- Music
- 12 Jun 06
Patti Smith has been an avant-garde icon and punk poet idol for more than two decades. We thought it would be interesting to see what Cathy Jordan, the stylish singer with folk supergroup Dervish, would make of her recent performance in Jordan's hometown of Sligo.
Isn’t it amazing how a weekend can change your life? Beforehand, the only thing I knew about Patti Smith was that she was a punk-rock singer that wrote some poetry.
My folk/traditional background didn’t extend to knowing Patti’s work, so imagine my surprise when Hot Press asked me to review her performance and exhibition in Sligo? They wanted an unbiased opinion from fresh ears, one performer’s assessment of another. OK, I thought, I can do that.
I arrived at the venue on Saturday at 8.30pm for a 9pm show and already the queues had started: the intimate theatre in the Model and Niland has a capacity of just 165, with unreserved seating, so no wonder. The atmosphere was one of high excitement and anticipation: Patti Smith was about to play a rare intimate and acoustic show, and only the lucky ones had tickets. The night could have sold out ten times over, so long-term fans were clutching their tickets in relief.
Joining her onstage was fellow band member and multi-instrumentalist Tony Shanahan. They emerged to rapturous applause. The room was ecstatic. I must have been the only one there who didn’t regard her as an icon – but I was curious to find out why everybody else did.
She started by saying how delighted she was to be in Sligo, the home of her hero W B Yeats, who she had been a fan of since she was a kid, had studied and wrote papers on as a teenager, and had revered all her life. She talked about how honored she was to bring her exhibition to what she deemed to be “one of the most beautiful galleries in the world”. If she had needed to get the crowd on side, that speech alone would have done it.
It was hard to believe her voice was that of a 60 year old: the years haven’t affected her vocal cords in any way, in fact, her control was amazing, one minute soft and intimate, the next aggressive and menacing. I was struck by the incredible balance she struck between polar opposites like male/female, child/adult, meek/powerful, gentle/fierce. She brought the audience on a journey through her life, singing songs written for her son, her daughter and her mother. The songs were inspired by subjects as varied as a newspaper article about a murdered tramp, to one inspired by her hero, William Blake. She punctuated her songs with poems and stories, her muse for one being Picasso’s Guernica painting in Madrid.

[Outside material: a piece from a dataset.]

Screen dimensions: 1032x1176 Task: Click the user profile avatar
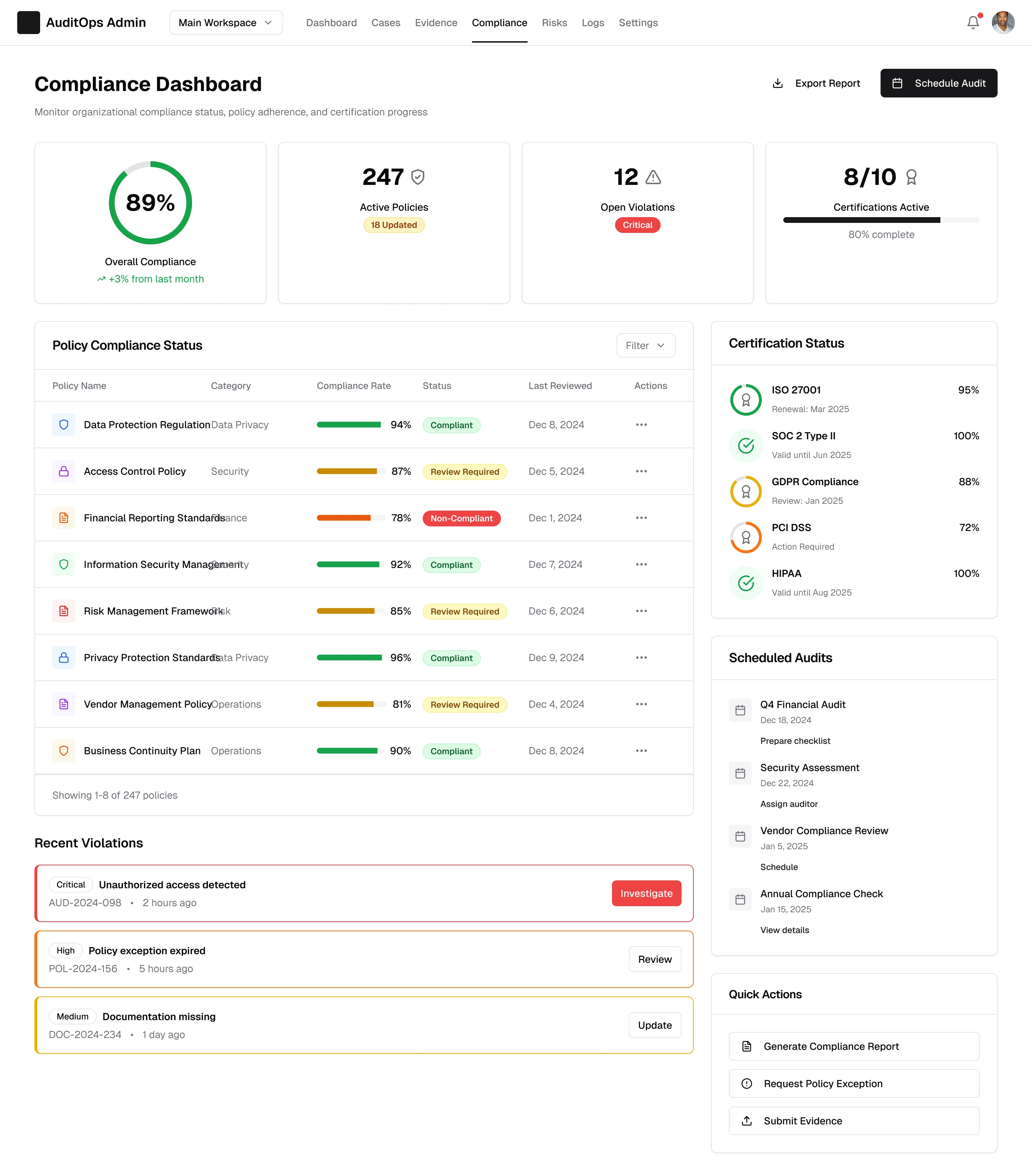[1003, 23]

The gig wasn’t without mishaps. Tony Shanahan’s guitar was completely out of tune for the first song, Patti forgot the words of the old Hank Williams classic ‘I’m So Lonesome I Could Cry’ and an enthusiastic photographer’s camera going off during one of her readings obviously distracted her. Did any of these mishaps mar our enjoyment of the night? Not one little bit, in fact they endeared her to us even more.
She ended the show with the song everybody was waiting for, ‘Because The Night’. Everybody sang along and the crowd were on their feet begging for more – so that when the show was over everybody seemed to have the same feeling of exhilaration, knowing that we had all experienced something really special, almost spiritual.
Next day Patti gave a free artist’s talk to a capacity crowd at the Radisson Hotel, hosted by Peter Crawley of the Irish Times. We were all delighted to see that microphones were set up, guitars at the ready and Tony Shanahan was waiting in the wings to be called on when needed.
She spoke of her heroes – William Burroughs, Gregory Corso, William Blake and of course our own WB. Again she told us about her delight being in Sligo saying that when the invitation came, she accepted without hesitation. As a kid she loved the Yeats poem ‘Cloths Of Heaven’ and gave it a five-star rating in her wee poetry book, vowing some day to come to Ireland.
Inspired by the flow of conversation, after each subject she would sing. She sang ‘In My Blakeian Year’, ‘Peaceable Kingdom’; and ‘Ghost Dance’ after speaking of the importance of unity, and how we can’t let “fools” run our world.
Patti Smith’s politics are optimistic and full of hope. She sees everything as “cyclical” but insists that we need to take control of our destiny. She urges parents to counsel their children on subjects like history and heritage and not swamp them in material things. This, she hammered home with the song ‘The People Have The Power’. I came away wanting to banish the shackles of apathy and complacency, and get out there and make a difference.
Her exhibition of drawings and photographs has travelled to the Model and Niland from the Andy Warhol Museum in Pittsburgh, and it includes over 90 works, from her earliest art student work of the late ‘60s to a series of new photographs, taken in 2006.
The most powerful were her drawings in response to 9/11, one in particular which depicted the ruins of the South Tower. Using the text from the Gospel of Peace and the Koran, she reconstructs the tower’s skeleton, reminding us of the importance of “unity”. Another, more controversial perhaps, is a drawing of the plane that crashed into the south tower, made up of the names of all those who died, including the terrorists.
Drawing, photography, poetry, music, Patti Smith seems to move effortlessly between them, uniting them and making them one. I found the whole experience moving and memorable.